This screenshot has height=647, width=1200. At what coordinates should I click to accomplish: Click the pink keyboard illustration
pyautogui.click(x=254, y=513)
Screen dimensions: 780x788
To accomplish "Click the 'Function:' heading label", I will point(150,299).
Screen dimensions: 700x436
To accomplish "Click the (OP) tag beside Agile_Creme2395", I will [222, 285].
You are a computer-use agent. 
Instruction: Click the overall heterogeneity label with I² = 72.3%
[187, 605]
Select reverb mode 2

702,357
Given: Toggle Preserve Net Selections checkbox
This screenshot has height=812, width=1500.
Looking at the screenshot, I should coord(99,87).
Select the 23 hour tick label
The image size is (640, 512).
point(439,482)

^^^^^^^^

## EXERCISE PROMPT
Go through the material above line by line and copy it exactly.

## SOLUTION TO THIS TASK
This screenshot has height=647, width=1200. At what coordinates should I click to accomplish: Click the pink keyboard illustration
pyautogui.click(x=254, y=513)
Screen dimensions: 780x788
To accomplish "Click the 'Function:' heading label", I will point(150,299).
Screen dimensions: 700x436
To accomplish "Click the (OP) tag beside Agile_Creme2395", I will [222, 285].
You are a computer-use agent. 
Instruction: Click the overall heterogeneity label with I² = 72.3%
[187, 605]
Select reverb mode 2

702,357
Given: Toggle Preserve Net Selections checkbox
This screenshot has height=812, width=1500.
Looking at the screenshot, I should coord(99,87).
Select the 23 hour tick label
The image size is (640, 512).
point(439,482)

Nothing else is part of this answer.